(MATERIAL PROVIDED)
# # # #
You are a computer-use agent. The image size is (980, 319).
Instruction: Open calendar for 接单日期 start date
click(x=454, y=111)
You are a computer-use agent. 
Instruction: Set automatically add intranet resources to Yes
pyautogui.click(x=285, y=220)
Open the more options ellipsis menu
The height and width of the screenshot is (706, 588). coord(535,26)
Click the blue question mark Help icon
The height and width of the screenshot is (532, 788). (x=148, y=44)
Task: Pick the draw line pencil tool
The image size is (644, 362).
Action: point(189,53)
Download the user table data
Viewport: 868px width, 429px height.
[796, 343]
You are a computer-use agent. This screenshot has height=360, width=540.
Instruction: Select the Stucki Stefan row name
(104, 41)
# # # #
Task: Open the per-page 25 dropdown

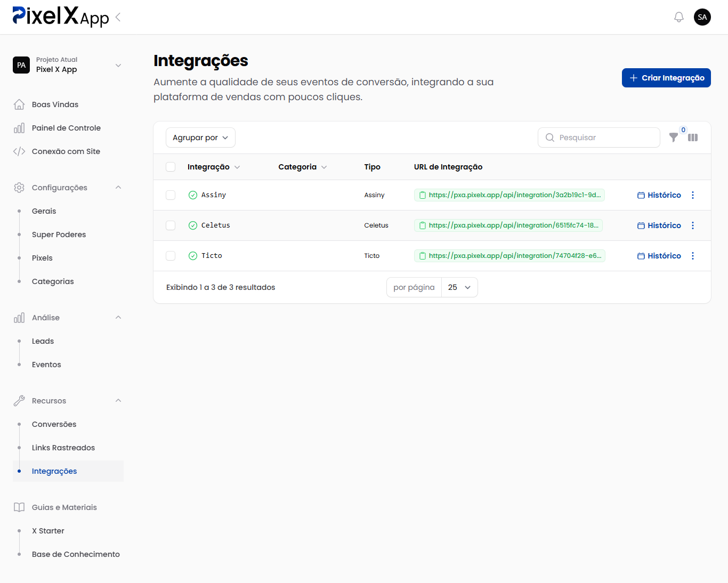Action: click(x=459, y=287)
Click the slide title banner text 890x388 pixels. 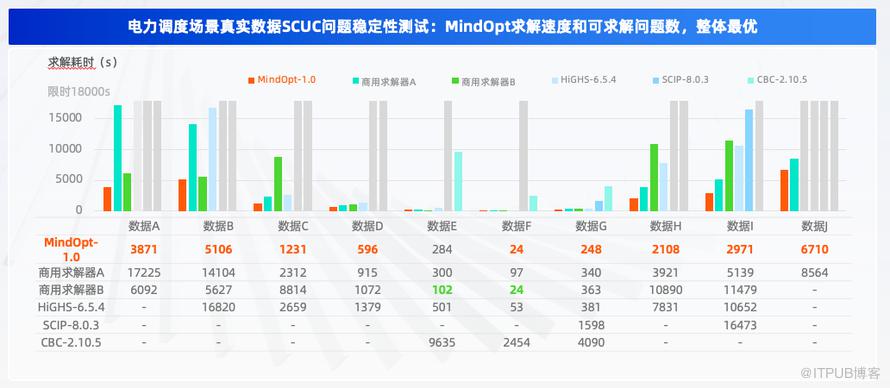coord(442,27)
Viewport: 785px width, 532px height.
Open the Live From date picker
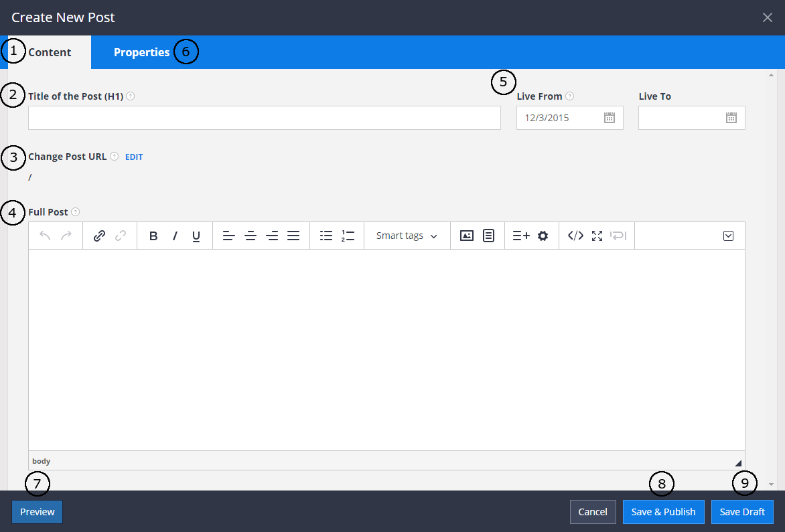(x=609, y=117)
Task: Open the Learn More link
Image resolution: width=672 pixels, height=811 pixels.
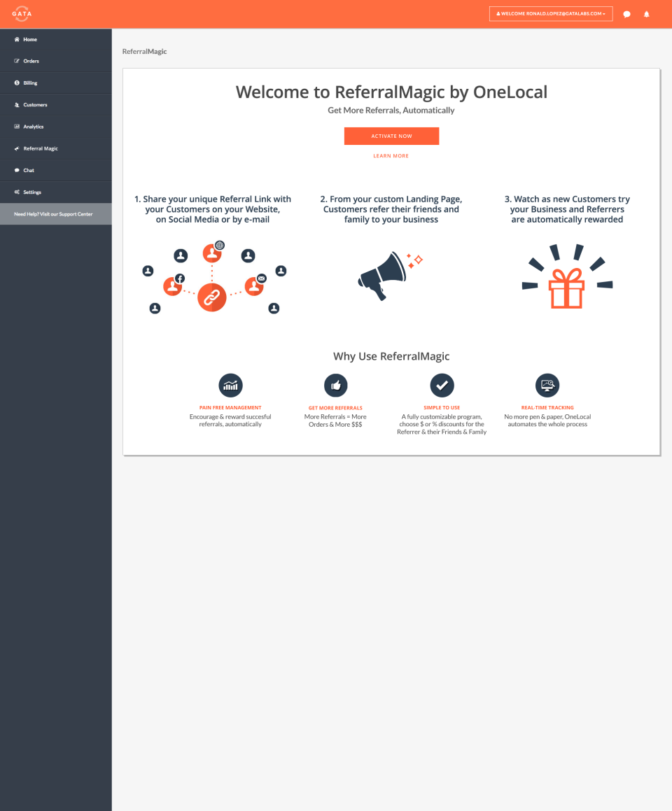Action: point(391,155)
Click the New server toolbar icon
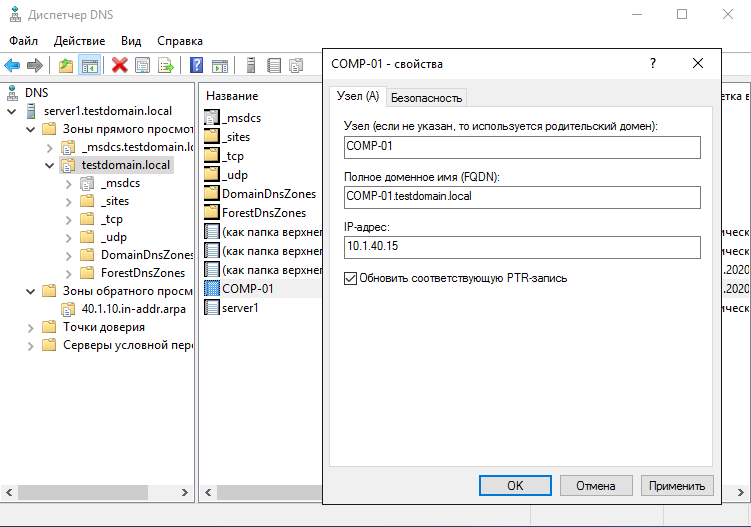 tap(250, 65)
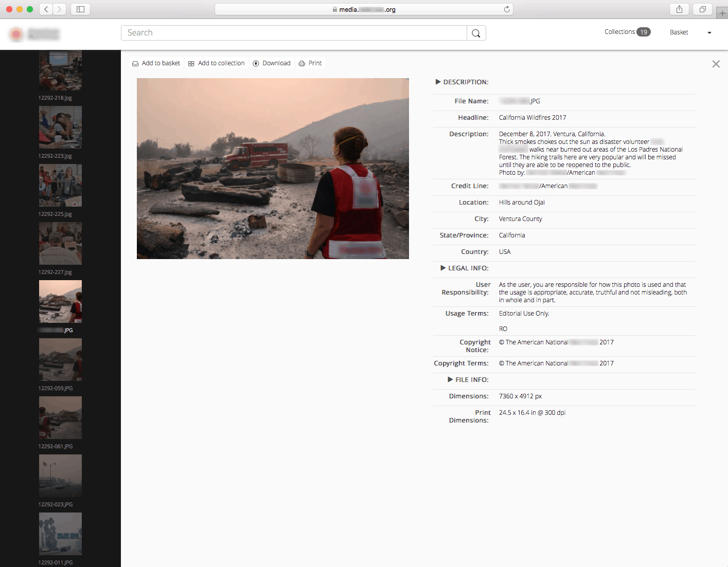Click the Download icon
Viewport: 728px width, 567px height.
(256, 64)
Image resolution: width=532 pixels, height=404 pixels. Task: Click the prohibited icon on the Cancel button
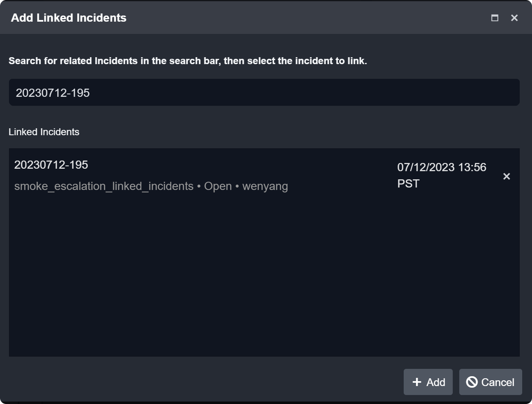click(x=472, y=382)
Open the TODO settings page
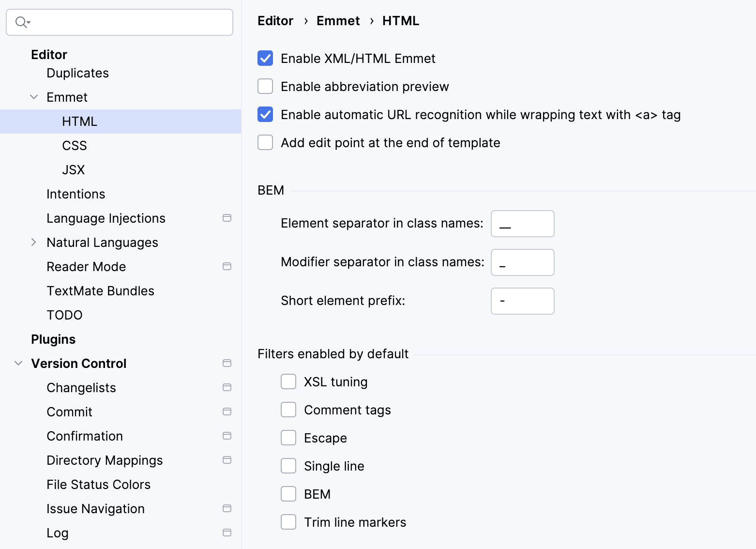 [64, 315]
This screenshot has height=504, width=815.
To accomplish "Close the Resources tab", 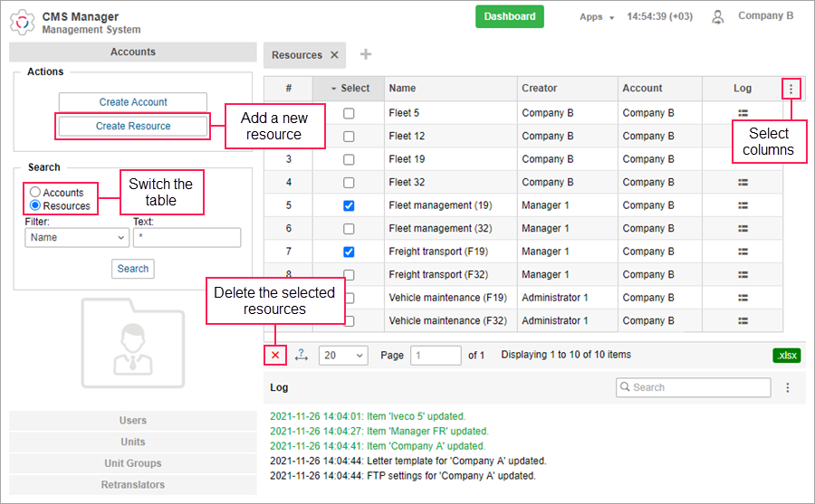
# # # #
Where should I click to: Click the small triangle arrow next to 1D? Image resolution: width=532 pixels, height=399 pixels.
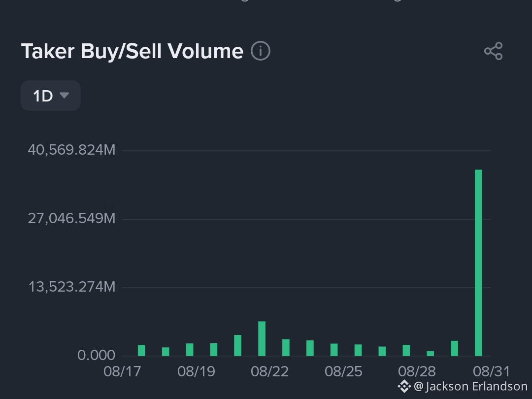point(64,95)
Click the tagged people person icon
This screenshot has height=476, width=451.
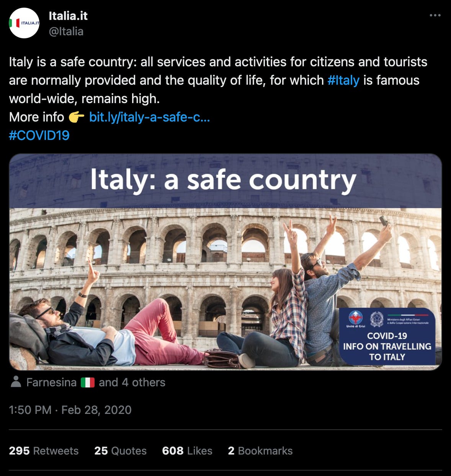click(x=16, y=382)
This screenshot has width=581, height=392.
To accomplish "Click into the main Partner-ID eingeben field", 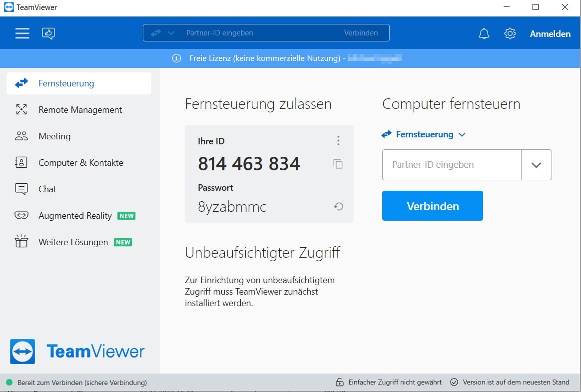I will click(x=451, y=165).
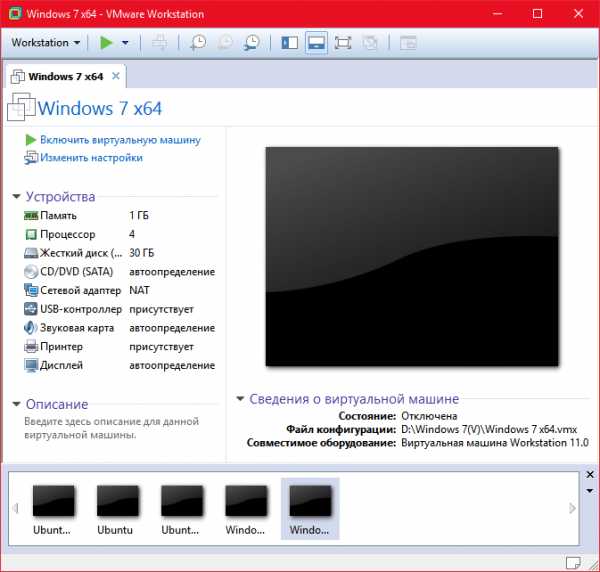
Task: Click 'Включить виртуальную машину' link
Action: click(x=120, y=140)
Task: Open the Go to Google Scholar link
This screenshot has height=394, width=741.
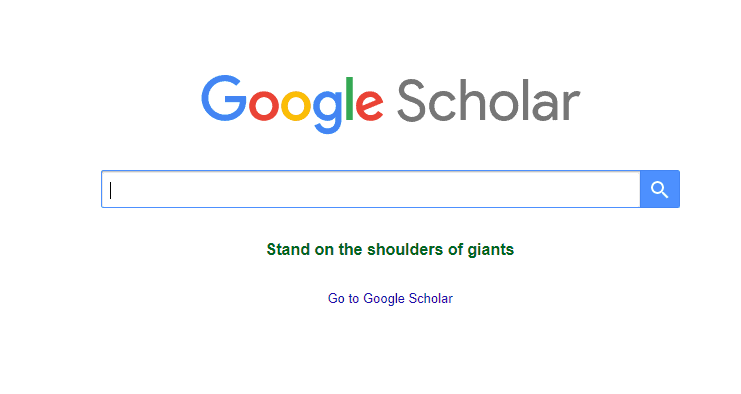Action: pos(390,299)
# # # #
(EXERCISE GOAL) Search the records for the word "computer" and copy every line where it occurs.

(TASK RESULT)
You are a computer-use agent. The image size is (980, 319).
You are a computer-use agent. 
You are a computer-use agent. This screenshot has height=360, width=540.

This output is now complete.